Last but not least was just a bit ago I was waiting for my bus out of the rain in the entrance of a parking garage. The entire entry way is glass, I like it bc then I can see my bus coming. I was stretching out my hamstrings in a lunge when I was reminded how glass works. You can see through it...meaning I can see out and people can see in. I had forgotten the second part and this guy, pretty cute I might add, imitated my lunge. It took me a second to figure out wtf he was doing but when I did I stood straight up and glared. Then dropped my scowl into a smile. I mean it really was funny. He walked off looking back waving as we both cracked up.


Completely stupid small things bright light to my day.

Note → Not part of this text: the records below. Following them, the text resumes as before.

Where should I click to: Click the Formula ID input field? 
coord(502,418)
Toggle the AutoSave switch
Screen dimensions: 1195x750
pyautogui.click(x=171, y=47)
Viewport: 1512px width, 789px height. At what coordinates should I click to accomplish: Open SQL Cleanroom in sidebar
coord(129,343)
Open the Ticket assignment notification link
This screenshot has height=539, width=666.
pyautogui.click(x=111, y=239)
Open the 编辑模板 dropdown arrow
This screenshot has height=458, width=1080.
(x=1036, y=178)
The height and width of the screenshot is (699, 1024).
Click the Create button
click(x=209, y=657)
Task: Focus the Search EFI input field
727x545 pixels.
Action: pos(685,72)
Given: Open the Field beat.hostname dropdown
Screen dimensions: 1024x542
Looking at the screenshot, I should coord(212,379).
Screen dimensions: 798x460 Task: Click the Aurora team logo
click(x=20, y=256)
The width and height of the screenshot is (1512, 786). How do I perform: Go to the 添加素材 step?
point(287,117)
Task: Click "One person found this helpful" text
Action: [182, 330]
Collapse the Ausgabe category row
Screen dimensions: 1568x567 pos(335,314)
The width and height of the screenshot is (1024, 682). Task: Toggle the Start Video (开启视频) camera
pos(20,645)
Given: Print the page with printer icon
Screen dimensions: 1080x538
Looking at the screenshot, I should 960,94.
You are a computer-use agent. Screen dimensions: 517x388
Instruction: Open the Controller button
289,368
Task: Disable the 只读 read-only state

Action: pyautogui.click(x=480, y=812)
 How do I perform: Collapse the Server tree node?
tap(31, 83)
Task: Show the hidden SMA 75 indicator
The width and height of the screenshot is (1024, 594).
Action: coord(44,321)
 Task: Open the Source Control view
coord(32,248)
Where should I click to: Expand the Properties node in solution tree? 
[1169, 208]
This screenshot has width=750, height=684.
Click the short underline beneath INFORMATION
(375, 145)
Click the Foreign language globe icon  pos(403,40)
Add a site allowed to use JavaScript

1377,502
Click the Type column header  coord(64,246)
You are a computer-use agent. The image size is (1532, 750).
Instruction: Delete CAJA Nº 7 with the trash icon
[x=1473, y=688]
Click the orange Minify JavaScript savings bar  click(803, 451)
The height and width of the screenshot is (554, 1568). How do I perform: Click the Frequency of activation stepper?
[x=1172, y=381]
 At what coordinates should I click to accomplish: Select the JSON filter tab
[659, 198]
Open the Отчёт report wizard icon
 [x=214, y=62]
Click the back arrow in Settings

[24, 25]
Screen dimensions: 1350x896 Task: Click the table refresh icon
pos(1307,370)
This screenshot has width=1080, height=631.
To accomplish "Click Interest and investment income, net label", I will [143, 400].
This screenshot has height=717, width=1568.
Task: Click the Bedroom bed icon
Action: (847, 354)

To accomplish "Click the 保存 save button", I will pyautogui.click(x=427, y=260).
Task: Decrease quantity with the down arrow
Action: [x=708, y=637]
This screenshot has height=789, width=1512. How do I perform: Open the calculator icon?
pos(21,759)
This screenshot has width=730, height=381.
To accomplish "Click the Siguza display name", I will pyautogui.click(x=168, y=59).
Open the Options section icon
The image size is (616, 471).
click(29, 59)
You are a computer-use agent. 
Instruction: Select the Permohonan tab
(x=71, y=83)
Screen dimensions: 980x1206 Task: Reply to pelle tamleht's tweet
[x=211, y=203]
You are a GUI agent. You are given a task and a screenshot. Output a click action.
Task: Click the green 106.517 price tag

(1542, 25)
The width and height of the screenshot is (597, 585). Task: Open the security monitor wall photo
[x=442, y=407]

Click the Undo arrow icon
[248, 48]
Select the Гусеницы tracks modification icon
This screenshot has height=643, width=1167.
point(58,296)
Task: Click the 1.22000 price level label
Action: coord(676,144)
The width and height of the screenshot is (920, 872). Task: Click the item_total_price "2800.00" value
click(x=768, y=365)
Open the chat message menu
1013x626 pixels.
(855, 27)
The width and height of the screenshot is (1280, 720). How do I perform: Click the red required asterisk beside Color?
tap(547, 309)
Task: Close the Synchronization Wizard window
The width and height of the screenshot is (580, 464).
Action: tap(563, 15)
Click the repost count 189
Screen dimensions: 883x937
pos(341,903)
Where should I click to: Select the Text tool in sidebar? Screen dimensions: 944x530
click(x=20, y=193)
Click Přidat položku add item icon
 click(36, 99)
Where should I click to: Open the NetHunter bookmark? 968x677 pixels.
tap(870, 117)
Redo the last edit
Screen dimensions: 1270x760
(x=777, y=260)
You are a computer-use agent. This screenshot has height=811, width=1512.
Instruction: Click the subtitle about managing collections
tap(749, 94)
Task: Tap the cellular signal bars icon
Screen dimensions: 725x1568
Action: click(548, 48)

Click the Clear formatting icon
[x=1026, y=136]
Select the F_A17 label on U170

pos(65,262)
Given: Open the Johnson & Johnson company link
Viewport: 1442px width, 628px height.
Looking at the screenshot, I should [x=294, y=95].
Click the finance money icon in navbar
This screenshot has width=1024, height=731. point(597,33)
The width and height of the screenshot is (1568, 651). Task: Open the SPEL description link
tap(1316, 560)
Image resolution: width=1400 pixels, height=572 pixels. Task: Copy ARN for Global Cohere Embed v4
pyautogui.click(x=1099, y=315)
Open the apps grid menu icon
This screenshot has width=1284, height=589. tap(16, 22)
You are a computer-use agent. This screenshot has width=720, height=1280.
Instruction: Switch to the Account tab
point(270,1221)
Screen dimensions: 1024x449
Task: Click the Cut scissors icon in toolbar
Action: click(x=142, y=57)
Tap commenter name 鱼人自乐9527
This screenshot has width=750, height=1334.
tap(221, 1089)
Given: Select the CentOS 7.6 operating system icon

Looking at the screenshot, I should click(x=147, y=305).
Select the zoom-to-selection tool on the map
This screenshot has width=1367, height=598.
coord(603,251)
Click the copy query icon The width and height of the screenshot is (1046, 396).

I'm glad to say I can recognize those things now. I can appreciate those things now. And I ask you...what made your day today?

There was so much cheese in that question you could make a mean quesadilla.

BTW All these pictures were taken on my way to or from work. You just have to stop and look for the beauty in things. It's not hard if your heart and mind are open.

<3 Kris.


Saturday, October 29, 2011

A Year Ago I Was...


On Monday, October 31st it will have been a year since I went to Brisbane, Australia.

(Technically this is Stradbroke Island...) (Photo credit...James Carr :) )

So many emotions come up when I think of what I'm doing now compared to what I was doing then.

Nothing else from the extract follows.